說完,她輕輕推開門,身影消失在倫敦十二月濃重的夜色裏。

西奧多獨自站在明亮的櫃臺後,許久沒有動彈。哈德森太太最後的話語在他心中反覆回響。

他望向窗外,深沈的夜幕已然降臨,但格洛斯特街兩旁人家的窗戶裏,都透出了點點溫暖的光暈,與天空中稀疏寒冷的星鬥相互輝映。

他轉過身,從抽屜裏取出那本厚重的“格洛斯特街的食譜”,翻到嶄新的一頁。
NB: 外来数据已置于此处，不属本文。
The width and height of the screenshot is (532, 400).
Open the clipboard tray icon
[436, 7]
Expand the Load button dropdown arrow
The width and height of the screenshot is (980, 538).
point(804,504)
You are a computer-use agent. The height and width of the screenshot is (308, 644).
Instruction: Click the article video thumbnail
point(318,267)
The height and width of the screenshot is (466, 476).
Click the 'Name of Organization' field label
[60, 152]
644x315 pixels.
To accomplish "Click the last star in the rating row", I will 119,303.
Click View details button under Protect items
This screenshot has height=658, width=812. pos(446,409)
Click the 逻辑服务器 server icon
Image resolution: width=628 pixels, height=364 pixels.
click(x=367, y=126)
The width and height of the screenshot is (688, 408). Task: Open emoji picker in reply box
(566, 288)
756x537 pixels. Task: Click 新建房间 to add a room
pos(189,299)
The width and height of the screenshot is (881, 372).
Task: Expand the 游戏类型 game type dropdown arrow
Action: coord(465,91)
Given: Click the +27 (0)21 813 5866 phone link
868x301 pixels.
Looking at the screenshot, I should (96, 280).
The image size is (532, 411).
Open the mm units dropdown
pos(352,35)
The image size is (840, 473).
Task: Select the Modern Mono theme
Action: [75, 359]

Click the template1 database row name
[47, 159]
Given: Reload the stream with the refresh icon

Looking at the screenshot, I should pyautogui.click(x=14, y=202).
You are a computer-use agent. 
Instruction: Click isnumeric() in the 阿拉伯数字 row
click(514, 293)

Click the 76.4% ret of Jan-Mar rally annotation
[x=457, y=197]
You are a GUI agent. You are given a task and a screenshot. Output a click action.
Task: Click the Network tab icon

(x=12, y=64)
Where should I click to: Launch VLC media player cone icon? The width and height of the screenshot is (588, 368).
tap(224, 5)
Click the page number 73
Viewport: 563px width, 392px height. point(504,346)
他拿起筆,蘸了蘸墨水,在頁首工整地寫下:“洗禮蛋糕(致小查爾斯巴斯頓):香草風味,三層,飾以純白蛋白糖霜與‘上帝的羔羊’……”

在詳盡記錄完配方和制作要點後,他的筆尖在頁腳停頓了片刻。然後,他極其細致地,用簡潔而傳神的線條,勾勒出了那只安靜匍匐的羔羊的輪廓。

爐膛裏的火依舊燒得很旺,木柴發出令人安心的、持續的劈啪聲,將源源不斷的熱量輸送到店鋪的每一個角落。

巨大的玻璃窗上的水霧更濃了,幾乎完全遮蔽了外面那個天寒地凍的世界。

在這個十二月的夜晚,位於格洛斯特街九號的“時光甜點屋”,又一次成功地完成了一次溫暖的守護與傳遞——它將一份來自維多利亞時代早期的、跨越了漫長歲月的祝福,小心翼翼地接過來,然後,又鄭重地編織進了一個新生家庭關於愛與傳承的、嶄新的記憶篇章裏。